Order of War Reviews & Reception

metacritic.com (69/100): While you won’t find much innovation, Order of War is a well crafted RTS game.

ign.com : it manages to make the conflict feel fresh and fun again, but is still not without its flaws.

vg-reloaded.com : Order of War is a surprisingly good RTS. While it doesn’t add anything to the genre, it matches the high standards of the best games on the market which makes it a must-have for any RTS fan.

Order of War: Review

Introduction

Imagine commanding hundreds of soldiers storming the blood-soaked sands of Omaha Beach, or desperately holding the line against an unstoppable Soviet tide on the Eastern Front—Order of War thrusts players into the visceral chaos of 1944’s pivotal battles, where history’s greatest land war reached its brutal climax. Released in September 2009 by Belarusian developer Wargaming.net and published by Square Enix, this real-time strategy (RTS) title arrived amid a crowded WWII genre dominated by Relic Entertainment’s Company of Heroes and Massive Entertainment’s World in Conflict. Yet, Order of War carved a niche with its emphasis on cinematic spectacle and company-scale engagements, eschewing base-building for pure frontline carnage. My thesis: While it masterfully captures the epic scale of late-war offensives, delivering accessible thrills for RTS newcomers, its lack of tactical depth and innovation renders it a competent but ultimately forgettable entry in gaming’s most overmined historical sandbox.

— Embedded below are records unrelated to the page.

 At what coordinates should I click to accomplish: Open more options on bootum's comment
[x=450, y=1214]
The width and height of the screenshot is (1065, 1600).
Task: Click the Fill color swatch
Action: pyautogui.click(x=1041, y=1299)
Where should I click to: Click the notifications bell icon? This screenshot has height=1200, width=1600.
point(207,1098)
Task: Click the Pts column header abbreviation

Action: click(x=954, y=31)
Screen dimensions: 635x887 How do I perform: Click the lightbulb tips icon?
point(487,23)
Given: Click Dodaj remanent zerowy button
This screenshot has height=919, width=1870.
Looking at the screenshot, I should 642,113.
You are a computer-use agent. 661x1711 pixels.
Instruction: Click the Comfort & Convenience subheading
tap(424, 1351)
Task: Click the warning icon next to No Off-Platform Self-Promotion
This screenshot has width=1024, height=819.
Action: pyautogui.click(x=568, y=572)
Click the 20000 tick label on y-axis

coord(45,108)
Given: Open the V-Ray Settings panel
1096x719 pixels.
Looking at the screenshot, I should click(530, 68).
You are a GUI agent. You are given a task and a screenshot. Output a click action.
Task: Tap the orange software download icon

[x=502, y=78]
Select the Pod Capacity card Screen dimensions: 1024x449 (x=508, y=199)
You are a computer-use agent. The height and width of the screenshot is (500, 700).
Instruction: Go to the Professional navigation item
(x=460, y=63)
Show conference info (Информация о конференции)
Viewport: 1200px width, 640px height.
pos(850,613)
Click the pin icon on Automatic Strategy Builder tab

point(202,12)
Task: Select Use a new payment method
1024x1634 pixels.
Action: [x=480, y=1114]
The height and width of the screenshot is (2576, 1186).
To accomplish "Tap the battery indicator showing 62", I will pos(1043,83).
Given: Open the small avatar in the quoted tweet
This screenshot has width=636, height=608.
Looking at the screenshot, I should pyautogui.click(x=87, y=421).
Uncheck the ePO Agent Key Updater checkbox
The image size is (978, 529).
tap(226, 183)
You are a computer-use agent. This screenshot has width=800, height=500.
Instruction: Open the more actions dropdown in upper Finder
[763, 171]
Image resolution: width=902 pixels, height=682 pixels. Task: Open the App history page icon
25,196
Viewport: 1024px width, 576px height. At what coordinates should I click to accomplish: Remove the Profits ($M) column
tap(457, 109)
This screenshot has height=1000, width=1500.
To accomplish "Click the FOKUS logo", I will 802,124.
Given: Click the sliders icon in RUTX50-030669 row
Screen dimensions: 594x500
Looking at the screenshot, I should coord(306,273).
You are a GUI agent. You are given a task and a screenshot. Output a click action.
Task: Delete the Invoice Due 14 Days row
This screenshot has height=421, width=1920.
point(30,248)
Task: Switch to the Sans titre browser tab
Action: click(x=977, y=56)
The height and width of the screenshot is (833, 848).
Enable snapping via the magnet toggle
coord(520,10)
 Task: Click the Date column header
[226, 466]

Development History & Context

Wargaming.net, founded in 1998 by Victor Kislyi (who conceived Order of War‘s core idea), had built a reputation in Eastern Europe with turn-based strategy titles like the Massive Assault series—cerebral, network-focused games emphasizing grand strategy over real-time frenzy. By 2009, the studio sought to pivot to RTS, drawing inspiration from World in Conflict‘s reinforcement system and Company of Heroes‘ cover mechanics, while amplifying scale to depict “company-level” battles with up to 1,000 units. Key figures included producer Nick Katselapov, technical director Anton Macovskiy, and art director Pavel Stasevich, with a 111-person credit list boasting talents like lead animator Dmitry Goncharov and scriptwriter Chris Keeling.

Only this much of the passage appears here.